Note: *** p < 0.001, ** p < 0.01,* p < 0.05.

4. User Notes

A major advantage of this dataset is the service time records that come with heterogeneous characteristics regarding patient demographics, medical conditions, and previous visit information. The exploratory data analysis here sheds some light on how some characteristics may affect the service time. Indeed, more in-depth analysis and feature engineering are demanded to make more accurate predictions of the service time. Making this dataset public provides valuable opportunities for HOM researchers. Here, we suggest some of them:

• To showcase the effectiveness and efficiency of newly developed models and methods for outpatient AS. For example, ref. [35] propose a data-driven approach to handle service-time heterogeneity in outpatient AS, in which this dataset is utilized to demonstrate the effectiveness of the proposed method.
• To enable research reproducibility. Studies focusing on developing new optimization methods for outpatient AS can report their methods’ performance on public datasets such as this one in their numerical experiments, so that follow-up studies can reproduce and extend them.
• To enable fair performance comparison. Despite the rich literature on outpatient AS, existing studies typically withhold the data in use. It is difficult to make fair performance comparisons among different methods. Making real datasets publicly available can help solve this issue.
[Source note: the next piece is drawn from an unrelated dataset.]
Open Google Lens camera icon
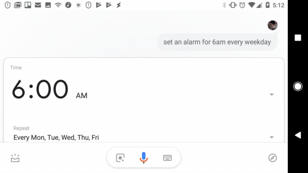308x173 pixels. [x=120, y=158]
Note that the patients’ scheduled appointment times and their no-show records are not available in this dataset. In the literature [6,9,12,16,17,33], researchers assume that a patient either does not show up or arrives punctually at the scheduled appointment time, and patients are served in the order of their scheduled appointments. One can assume that patients in our records exhibit similar behaviors to those mentioned in the literature. When studying no-shows, researchers make assumptions about hypothetical no-show rates in the absence of real no-show data. For example, ref. [34] simulates patient call-in sequences and assumes heterogeneous no-show rates in experiments.